13) Bank branches and government treasuries will function from 10th November, 2016.

14) For the first 72 Hours, old notes will continue to be accepted at government hospitals and pharmacies in these hospitals/Railway ticketing counters/ticket counters of Government/Public Sector Undertaking buses and airline ticketing counters at airports; for purchases at consumer co-operative societies, at milk booths, at crematoria/burial grounds, at petrol/diesel/gas stations of Public Sector Oil Marketing Companies and for arriving and departing passengers at international airports and for foreign tourists to exchange foreign currency at airports up to a specified amount.

November 11 (Day 4)

15) Existing exemptions extended till November 14, 2016

16) Payment of court fees included in the exemptions

17) ID proof of customers required for transactions in consumer cooperative stores.

18) Payments towards utility bills restricted to only individuals/households for arrears and/or current bills. No advance payments will be allowed.
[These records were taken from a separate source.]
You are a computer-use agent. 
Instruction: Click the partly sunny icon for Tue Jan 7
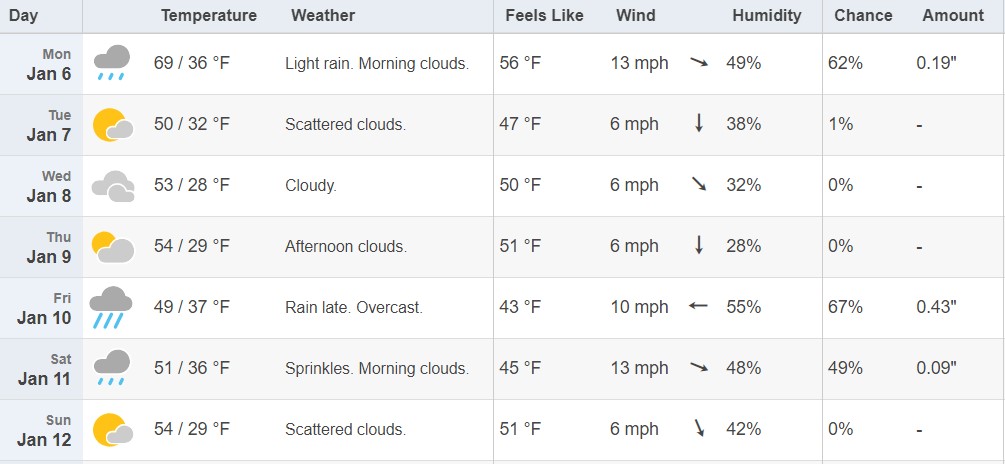point(113,125)
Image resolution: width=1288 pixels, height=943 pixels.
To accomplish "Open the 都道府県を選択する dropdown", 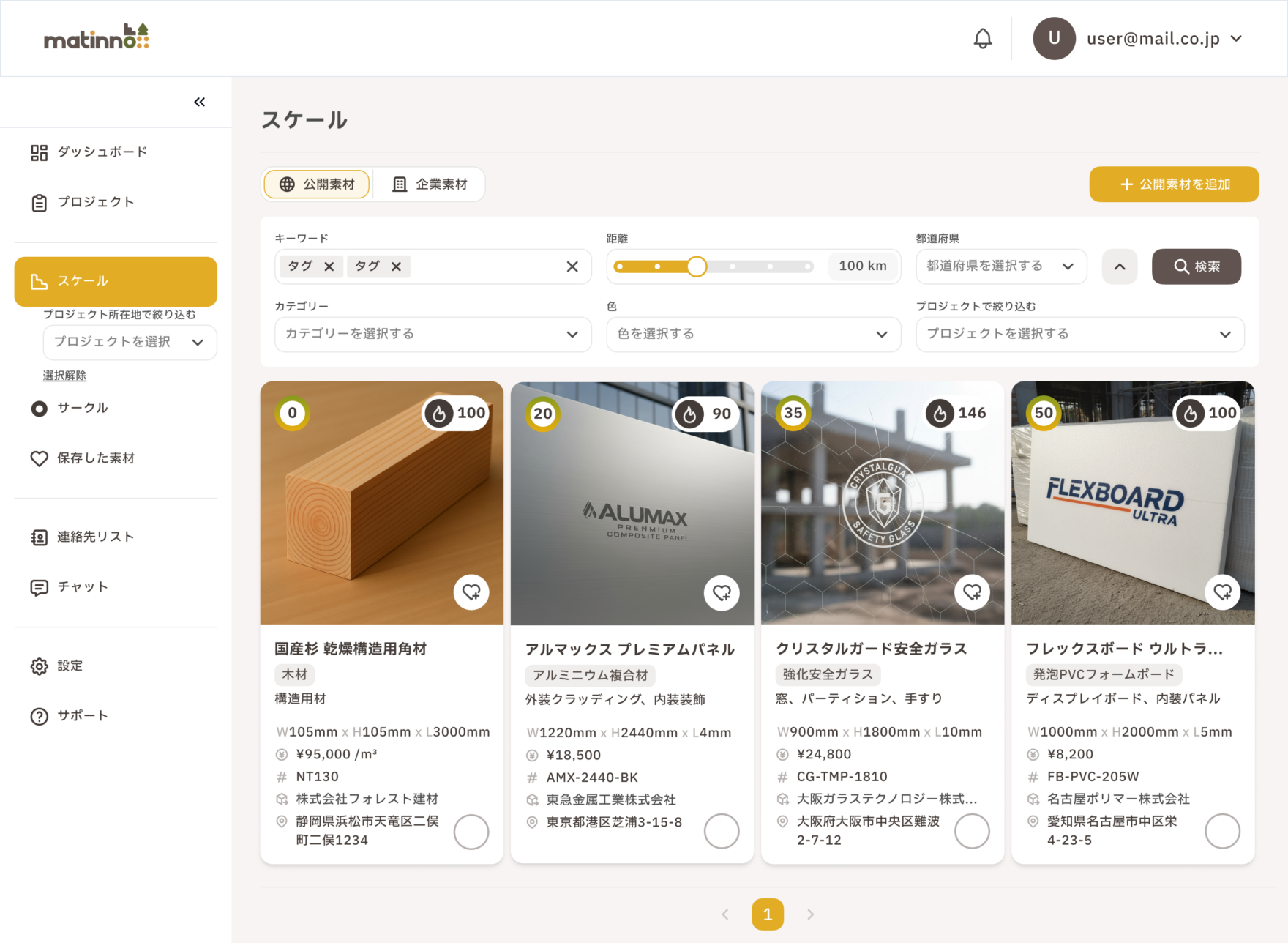I will tap(1000, 266).
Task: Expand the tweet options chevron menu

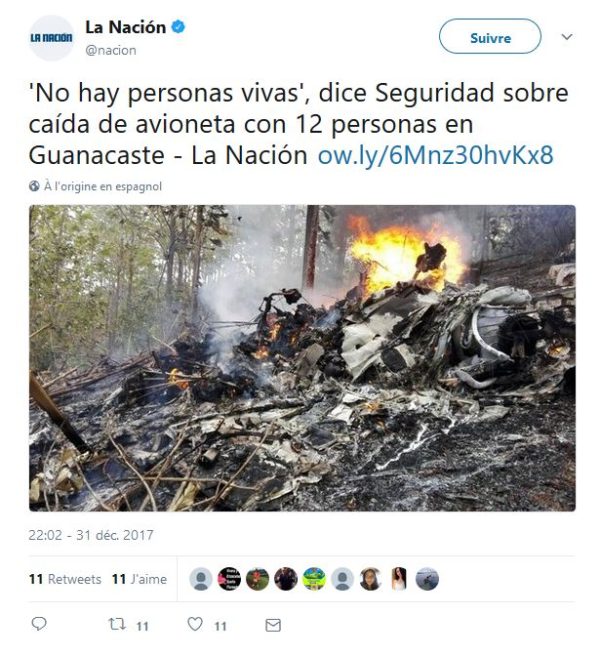Action: 567,37
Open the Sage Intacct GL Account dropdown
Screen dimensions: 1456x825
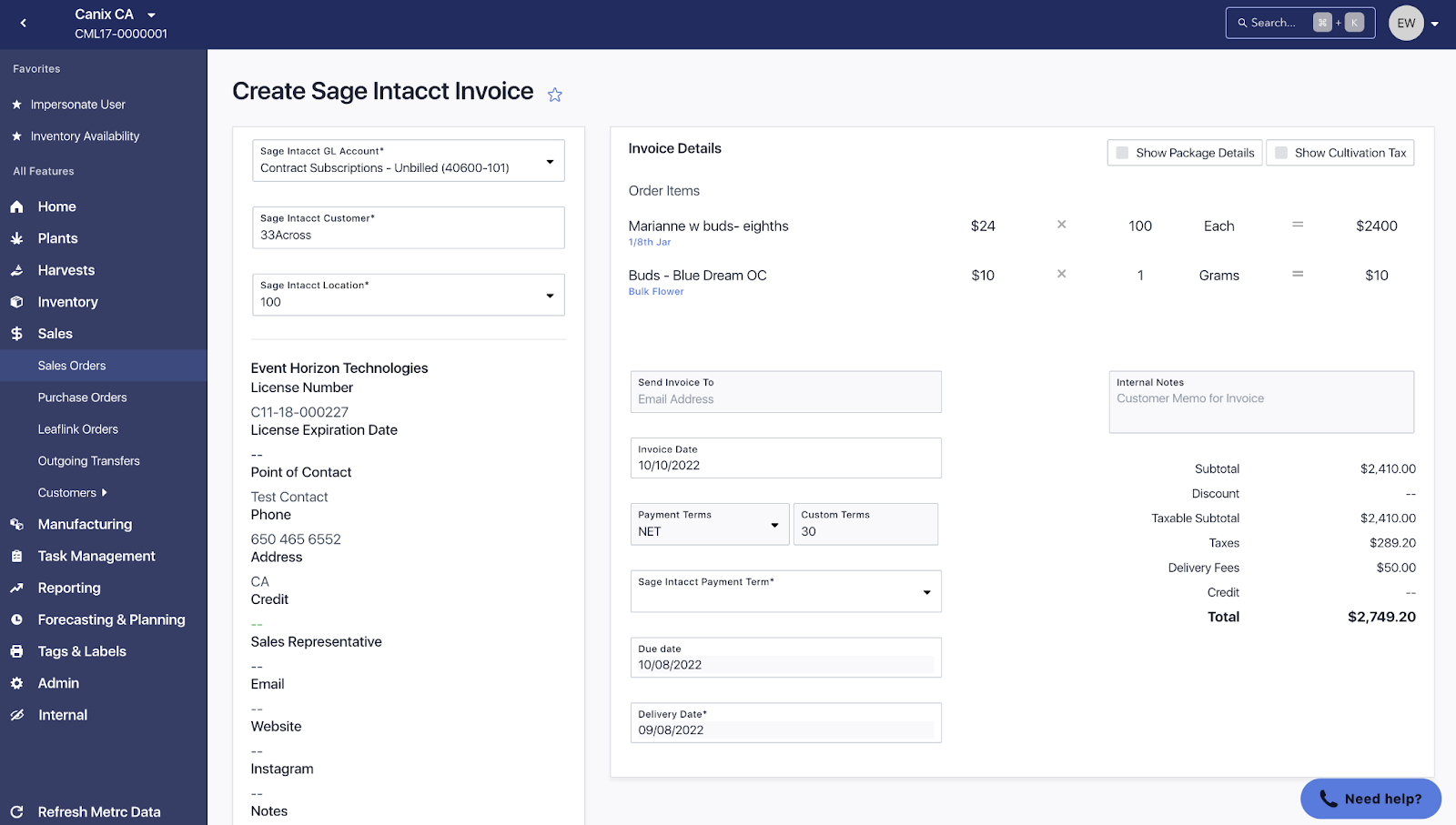(550, 162)
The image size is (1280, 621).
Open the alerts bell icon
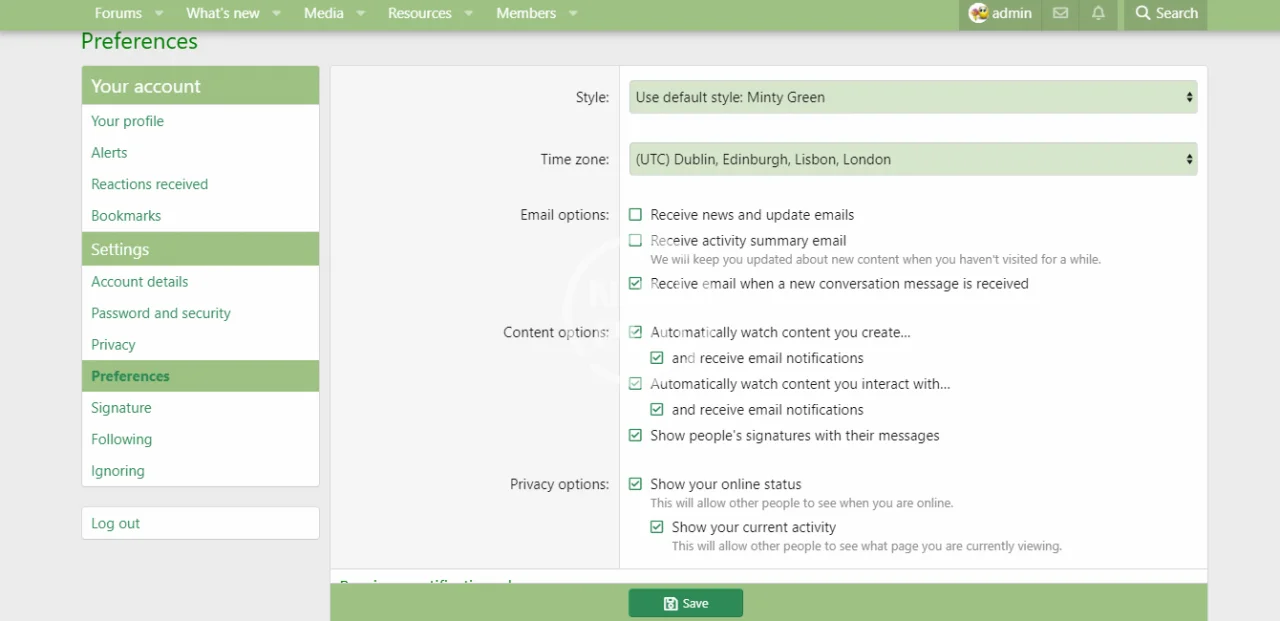(1098, 13)

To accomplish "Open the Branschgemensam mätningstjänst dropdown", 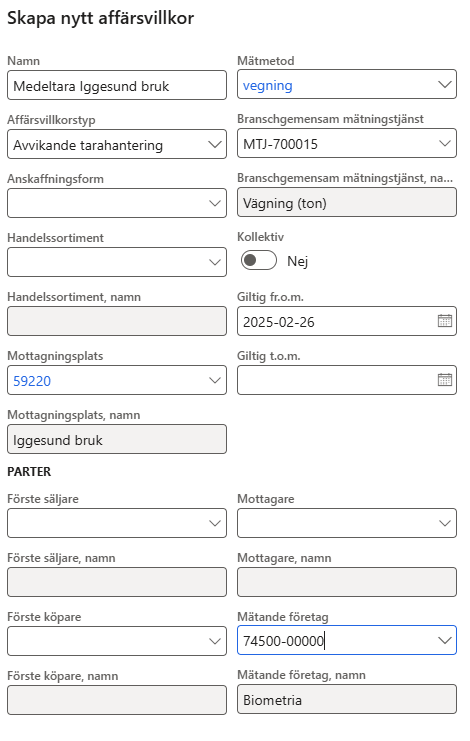I will (444, 143).
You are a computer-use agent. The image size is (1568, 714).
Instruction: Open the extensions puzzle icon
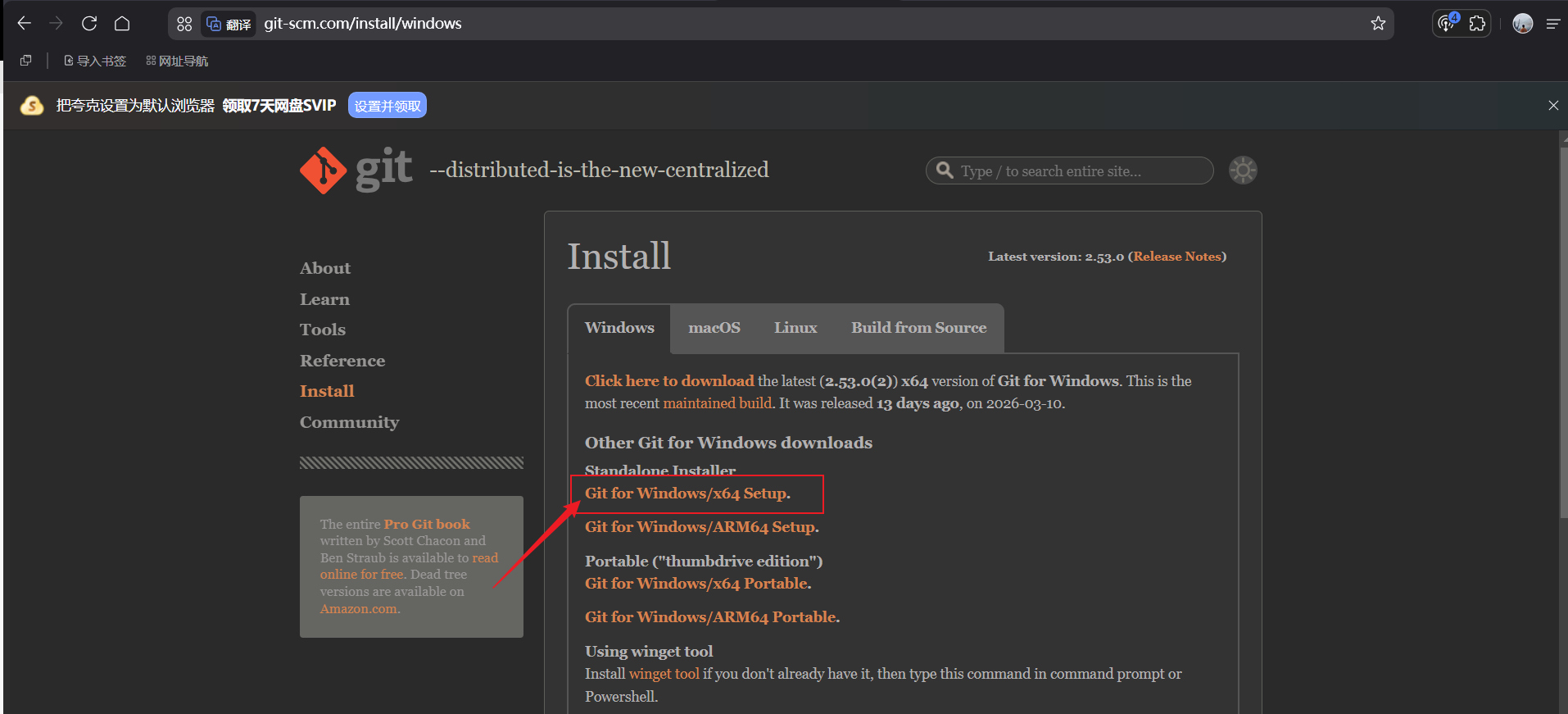click(x=1477, y=24)
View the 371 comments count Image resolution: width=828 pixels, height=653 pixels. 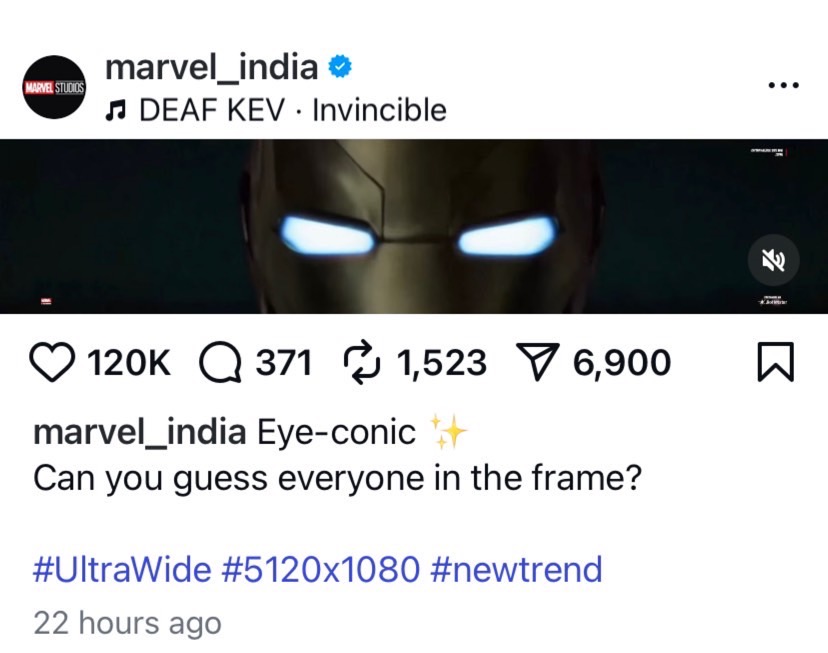[x=285, y=363]
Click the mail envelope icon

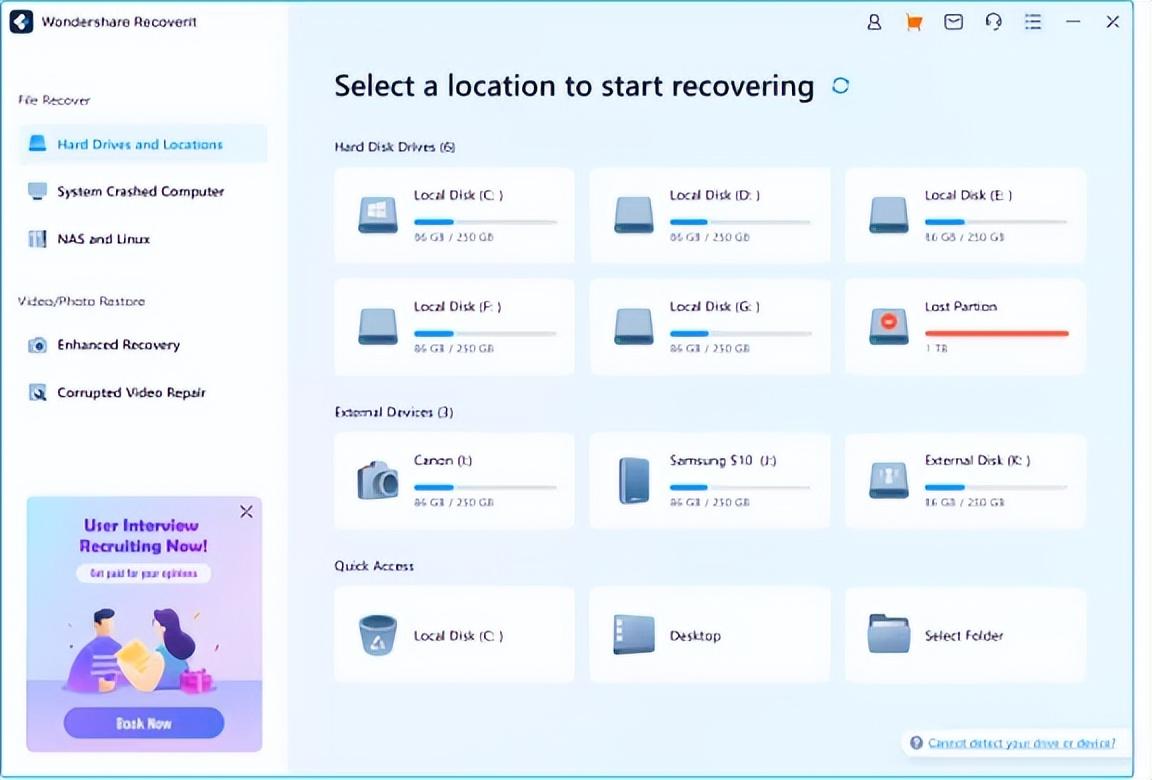(953, 22)
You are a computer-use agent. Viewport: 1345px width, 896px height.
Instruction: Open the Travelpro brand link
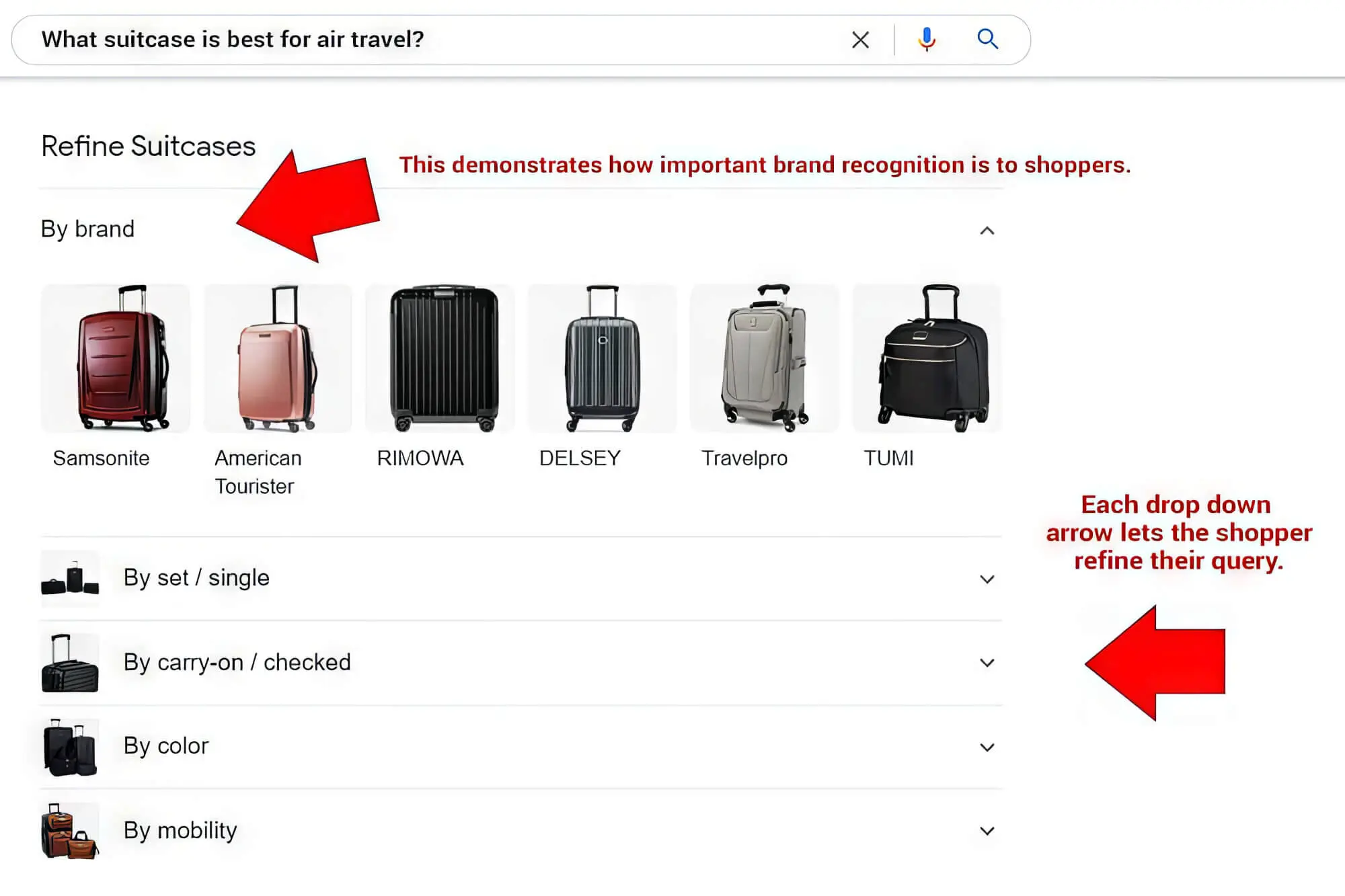pos(744,458)
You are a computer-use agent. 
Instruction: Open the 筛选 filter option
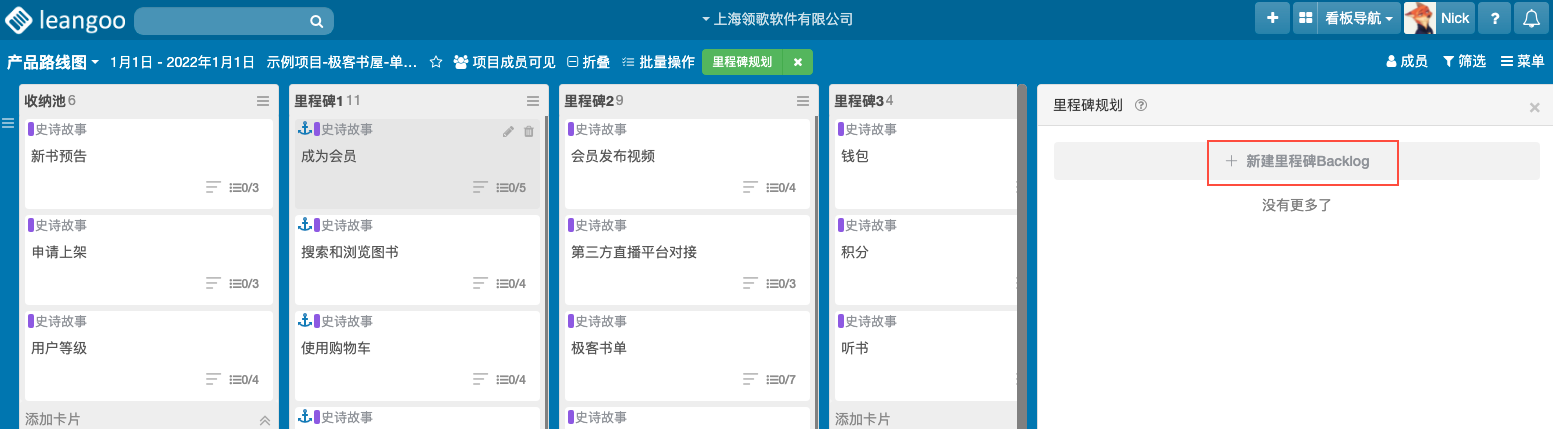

In none of the decisions taken in last 17 days, there is any substantial relief for people. Old currency is not acceptable and new currency is not available even after standing in queues for hours. Every body is not used to other forms of spending /payments and steps required to switch to other modes will take time. Even vendors /service providers are not fully ready to accept payments by cheque or other means except cash. The banks/post offices were already over-crowded and did not have capacity to entertain more customers for want of space and staff. No other activity is taking place in the banks except relating to cash. Because of time consumed in the banks, people cannot attend to their business or work and whole routine is disturbed. Sales have gone down, there are not many customers in the market and for want of same the staff will be laid off and will lead to further unemployment. Doctors, CAs, Lawyers and other professionals also accept money in cash but no receipts are given and government should not expect them to deposit all their cash receipts in the banks. The private hospitals insist on cash payments and if paid by cheque, will attend the patient and do the needful after cheque is encashed and thus patients even having emergency will be treated after 2-3 days and will have to stay and pay for extra stay of 2-3 days. If ultimately cash is to be paid for immediate delivery of goods, availing medical facilities in hospitals and other services, then why waste time in first depositing the cash in bank and then withdrwing the same for cash payments and burden the system which is already overburdened? All these aspects need to be considered and addressed at the earliest.